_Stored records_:

• • • •

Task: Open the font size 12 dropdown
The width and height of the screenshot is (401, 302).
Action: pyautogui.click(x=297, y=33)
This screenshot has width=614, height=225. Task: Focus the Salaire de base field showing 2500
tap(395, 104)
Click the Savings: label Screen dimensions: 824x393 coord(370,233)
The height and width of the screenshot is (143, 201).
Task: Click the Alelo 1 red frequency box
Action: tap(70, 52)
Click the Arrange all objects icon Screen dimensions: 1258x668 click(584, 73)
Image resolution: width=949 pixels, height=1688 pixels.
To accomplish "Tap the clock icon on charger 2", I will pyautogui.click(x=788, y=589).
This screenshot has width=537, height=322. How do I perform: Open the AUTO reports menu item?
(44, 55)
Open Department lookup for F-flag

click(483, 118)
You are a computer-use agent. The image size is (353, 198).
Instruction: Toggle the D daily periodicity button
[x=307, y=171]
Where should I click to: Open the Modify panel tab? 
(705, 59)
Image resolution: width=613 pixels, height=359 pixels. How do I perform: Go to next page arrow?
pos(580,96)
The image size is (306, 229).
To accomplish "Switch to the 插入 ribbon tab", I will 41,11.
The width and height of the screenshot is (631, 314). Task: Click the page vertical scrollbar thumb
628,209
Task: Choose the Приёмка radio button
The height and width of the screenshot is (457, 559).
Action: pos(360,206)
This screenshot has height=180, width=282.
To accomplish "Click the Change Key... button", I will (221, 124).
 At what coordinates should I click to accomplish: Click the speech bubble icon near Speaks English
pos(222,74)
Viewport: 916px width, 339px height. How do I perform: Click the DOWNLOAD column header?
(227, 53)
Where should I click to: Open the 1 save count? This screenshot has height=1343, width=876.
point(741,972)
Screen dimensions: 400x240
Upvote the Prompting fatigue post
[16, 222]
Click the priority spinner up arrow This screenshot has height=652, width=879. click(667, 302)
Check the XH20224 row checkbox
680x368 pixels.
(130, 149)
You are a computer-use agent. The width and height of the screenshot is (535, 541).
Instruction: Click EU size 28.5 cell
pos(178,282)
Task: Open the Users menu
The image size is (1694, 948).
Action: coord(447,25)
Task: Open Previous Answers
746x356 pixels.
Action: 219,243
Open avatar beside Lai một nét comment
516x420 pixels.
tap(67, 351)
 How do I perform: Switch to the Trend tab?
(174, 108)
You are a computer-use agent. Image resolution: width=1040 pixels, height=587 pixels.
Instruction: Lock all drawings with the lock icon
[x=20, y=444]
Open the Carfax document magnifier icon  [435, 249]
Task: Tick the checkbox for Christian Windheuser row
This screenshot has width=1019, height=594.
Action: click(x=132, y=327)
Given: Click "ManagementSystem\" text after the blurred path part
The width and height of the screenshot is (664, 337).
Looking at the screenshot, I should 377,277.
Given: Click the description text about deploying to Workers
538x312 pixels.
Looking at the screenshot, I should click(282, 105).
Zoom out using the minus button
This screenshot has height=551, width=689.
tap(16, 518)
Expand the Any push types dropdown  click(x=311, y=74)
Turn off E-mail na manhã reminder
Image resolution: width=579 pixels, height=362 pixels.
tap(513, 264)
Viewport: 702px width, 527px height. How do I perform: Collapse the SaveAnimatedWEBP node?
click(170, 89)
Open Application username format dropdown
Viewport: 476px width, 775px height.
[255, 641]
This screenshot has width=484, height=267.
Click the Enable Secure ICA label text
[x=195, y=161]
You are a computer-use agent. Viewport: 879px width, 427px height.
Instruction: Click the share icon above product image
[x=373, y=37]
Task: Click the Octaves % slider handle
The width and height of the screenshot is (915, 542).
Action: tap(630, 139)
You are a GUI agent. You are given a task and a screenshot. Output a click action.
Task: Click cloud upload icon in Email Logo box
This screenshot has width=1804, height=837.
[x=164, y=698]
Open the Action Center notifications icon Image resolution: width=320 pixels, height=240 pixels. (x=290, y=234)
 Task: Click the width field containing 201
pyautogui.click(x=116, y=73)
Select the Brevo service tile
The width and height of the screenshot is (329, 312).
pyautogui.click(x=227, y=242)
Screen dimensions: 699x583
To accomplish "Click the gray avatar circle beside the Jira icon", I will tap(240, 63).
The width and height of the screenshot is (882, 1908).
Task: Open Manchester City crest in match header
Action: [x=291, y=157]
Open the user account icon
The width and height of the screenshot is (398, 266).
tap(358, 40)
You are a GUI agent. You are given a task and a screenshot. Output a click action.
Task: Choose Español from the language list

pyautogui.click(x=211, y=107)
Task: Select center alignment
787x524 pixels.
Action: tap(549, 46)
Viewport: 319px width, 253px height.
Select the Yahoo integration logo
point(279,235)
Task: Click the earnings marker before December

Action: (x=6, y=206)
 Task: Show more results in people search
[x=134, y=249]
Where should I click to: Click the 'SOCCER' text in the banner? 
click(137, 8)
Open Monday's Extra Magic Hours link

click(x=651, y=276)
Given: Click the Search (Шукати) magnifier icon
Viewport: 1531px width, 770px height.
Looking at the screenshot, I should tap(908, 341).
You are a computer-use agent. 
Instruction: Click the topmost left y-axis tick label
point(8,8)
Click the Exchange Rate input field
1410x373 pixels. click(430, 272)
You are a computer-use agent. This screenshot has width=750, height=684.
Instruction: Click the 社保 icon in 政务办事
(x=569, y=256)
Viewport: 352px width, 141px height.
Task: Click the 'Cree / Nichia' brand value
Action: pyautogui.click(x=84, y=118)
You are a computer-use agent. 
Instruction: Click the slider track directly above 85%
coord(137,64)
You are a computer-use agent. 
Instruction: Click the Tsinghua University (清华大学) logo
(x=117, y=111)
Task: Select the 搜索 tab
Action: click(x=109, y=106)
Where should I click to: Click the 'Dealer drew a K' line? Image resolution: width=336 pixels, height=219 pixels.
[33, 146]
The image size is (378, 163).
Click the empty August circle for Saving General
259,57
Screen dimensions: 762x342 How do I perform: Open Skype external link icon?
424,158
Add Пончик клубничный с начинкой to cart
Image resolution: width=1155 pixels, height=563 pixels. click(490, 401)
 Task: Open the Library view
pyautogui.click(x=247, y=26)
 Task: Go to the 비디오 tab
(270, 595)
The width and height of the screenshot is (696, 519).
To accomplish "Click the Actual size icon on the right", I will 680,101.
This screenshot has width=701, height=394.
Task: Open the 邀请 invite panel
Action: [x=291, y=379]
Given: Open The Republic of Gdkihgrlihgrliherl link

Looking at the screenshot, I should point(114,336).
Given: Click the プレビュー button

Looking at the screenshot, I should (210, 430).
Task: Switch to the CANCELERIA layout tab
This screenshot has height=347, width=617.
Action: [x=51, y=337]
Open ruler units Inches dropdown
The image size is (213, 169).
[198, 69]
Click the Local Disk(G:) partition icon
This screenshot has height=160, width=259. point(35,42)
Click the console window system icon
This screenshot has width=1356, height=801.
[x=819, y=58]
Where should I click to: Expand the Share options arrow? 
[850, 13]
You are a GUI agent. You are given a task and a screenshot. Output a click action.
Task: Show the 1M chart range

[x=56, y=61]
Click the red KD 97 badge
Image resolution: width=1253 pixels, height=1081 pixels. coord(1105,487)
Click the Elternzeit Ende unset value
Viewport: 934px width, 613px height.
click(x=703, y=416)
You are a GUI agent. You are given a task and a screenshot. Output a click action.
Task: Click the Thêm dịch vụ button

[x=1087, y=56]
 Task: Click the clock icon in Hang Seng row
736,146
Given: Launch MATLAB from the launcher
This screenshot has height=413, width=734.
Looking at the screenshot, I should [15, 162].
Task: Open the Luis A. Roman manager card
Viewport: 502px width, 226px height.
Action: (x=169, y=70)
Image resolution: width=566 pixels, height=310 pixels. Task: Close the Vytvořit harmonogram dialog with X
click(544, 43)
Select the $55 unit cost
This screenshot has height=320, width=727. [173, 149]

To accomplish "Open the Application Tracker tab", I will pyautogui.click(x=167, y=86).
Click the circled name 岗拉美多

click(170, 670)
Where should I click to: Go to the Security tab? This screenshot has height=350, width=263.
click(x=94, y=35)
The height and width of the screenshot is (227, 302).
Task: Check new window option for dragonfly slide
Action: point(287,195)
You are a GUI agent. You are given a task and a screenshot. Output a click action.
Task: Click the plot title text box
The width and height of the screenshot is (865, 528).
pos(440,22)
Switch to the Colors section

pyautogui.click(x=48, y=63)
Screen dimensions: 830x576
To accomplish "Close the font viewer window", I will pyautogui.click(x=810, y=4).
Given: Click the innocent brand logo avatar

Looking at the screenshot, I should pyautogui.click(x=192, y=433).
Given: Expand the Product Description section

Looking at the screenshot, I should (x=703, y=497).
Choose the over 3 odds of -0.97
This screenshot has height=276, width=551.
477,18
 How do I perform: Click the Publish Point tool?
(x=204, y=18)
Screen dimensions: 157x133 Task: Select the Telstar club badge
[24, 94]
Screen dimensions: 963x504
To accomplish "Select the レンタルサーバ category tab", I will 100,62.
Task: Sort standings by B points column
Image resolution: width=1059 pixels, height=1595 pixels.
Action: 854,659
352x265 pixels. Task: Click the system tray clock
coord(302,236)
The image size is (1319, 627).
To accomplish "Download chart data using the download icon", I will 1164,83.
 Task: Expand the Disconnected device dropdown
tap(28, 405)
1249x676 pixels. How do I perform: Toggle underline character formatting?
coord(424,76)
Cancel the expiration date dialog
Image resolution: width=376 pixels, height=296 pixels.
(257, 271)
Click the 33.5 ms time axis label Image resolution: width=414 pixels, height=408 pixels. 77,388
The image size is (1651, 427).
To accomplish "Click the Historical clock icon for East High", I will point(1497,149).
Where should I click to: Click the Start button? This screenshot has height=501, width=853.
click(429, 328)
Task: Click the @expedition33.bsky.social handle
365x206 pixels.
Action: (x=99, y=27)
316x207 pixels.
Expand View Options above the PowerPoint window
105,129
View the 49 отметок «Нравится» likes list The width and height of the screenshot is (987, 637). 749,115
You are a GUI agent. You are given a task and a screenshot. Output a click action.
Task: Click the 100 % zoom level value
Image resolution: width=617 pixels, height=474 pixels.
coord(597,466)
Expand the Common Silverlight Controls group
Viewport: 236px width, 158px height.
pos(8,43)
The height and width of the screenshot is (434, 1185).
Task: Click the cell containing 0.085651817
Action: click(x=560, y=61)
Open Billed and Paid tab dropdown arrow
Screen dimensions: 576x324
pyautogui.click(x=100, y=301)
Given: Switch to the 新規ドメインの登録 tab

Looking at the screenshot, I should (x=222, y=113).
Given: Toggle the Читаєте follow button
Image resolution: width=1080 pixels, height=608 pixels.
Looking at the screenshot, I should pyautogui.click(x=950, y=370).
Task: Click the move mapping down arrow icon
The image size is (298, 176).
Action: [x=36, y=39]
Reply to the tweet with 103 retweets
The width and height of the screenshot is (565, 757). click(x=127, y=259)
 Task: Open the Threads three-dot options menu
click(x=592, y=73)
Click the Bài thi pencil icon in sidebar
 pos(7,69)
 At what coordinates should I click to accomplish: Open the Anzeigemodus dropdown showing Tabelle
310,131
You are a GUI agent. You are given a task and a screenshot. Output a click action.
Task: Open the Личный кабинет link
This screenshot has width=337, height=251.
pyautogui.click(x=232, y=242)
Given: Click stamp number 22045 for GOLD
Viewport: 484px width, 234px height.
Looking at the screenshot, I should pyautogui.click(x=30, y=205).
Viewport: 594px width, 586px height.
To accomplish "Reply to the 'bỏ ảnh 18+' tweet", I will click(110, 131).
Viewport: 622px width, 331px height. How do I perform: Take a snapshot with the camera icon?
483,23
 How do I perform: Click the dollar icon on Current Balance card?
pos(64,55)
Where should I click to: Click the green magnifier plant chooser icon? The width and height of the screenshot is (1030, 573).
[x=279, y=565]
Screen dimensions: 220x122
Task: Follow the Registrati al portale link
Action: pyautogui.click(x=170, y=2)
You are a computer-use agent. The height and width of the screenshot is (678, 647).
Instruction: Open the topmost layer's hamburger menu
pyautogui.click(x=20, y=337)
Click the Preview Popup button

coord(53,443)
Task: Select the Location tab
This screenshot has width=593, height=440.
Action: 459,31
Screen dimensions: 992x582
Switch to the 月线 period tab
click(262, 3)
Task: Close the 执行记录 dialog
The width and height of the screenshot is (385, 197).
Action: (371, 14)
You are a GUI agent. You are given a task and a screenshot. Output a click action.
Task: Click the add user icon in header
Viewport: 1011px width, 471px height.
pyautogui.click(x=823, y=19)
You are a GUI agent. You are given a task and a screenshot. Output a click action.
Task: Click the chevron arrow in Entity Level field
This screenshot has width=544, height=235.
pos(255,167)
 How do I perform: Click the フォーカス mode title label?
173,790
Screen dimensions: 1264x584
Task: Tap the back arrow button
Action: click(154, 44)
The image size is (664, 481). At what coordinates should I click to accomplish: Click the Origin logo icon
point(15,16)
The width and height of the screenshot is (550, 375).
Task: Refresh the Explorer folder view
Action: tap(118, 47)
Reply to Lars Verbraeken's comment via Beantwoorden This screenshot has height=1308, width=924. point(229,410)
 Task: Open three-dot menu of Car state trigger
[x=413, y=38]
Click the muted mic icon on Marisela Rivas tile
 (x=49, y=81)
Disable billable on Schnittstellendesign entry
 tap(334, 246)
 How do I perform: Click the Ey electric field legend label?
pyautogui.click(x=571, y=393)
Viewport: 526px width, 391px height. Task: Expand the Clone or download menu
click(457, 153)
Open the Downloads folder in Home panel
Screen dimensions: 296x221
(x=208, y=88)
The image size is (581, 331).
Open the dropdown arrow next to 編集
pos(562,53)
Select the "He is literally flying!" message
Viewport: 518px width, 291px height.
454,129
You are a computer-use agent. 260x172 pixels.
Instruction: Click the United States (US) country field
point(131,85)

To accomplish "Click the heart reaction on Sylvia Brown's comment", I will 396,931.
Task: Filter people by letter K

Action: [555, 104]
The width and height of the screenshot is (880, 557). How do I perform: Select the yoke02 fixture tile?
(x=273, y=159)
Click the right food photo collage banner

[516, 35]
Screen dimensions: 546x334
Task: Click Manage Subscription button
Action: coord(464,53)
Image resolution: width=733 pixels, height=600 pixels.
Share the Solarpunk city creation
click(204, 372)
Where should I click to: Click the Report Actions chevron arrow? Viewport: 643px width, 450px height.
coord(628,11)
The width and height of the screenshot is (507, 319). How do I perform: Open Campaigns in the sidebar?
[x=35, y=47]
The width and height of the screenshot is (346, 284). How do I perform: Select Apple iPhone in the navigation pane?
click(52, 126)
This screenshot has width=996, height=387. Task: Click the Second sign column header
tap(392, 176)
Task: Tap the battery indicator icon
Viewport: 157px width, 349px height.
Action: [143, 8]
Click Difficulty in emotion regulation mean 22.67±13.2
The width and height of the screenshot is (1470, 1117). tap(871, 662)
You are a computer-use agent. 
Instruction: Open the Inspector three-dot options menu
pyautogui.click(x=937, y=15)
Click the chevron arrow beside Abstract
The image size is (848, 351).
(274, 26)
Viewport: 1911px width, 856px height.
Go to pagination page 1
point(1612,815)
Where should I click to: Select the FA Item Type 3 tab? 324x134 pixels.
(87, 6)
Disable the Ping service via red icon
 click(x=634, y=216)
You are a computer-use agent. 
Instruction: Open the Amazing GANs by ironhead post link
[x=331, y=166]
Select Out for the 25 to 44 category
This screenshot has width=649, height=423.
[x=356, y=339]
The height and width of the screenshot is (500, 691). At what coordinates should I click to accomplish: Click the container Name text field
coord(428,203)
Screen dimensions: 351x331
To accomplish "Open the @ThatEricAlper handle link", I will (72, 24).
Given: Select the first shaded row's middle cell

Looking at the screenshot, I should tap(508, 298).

• • • •

_WHAT THE TASK ASKS_: In the data above, which lines include "font"? Return those lines.

_WRITTEN ANSWER_:
Task: Open the font size 12 dropdown
To accomplish "Close the font viewer window", I will pyautogui.click(x=810, y=4).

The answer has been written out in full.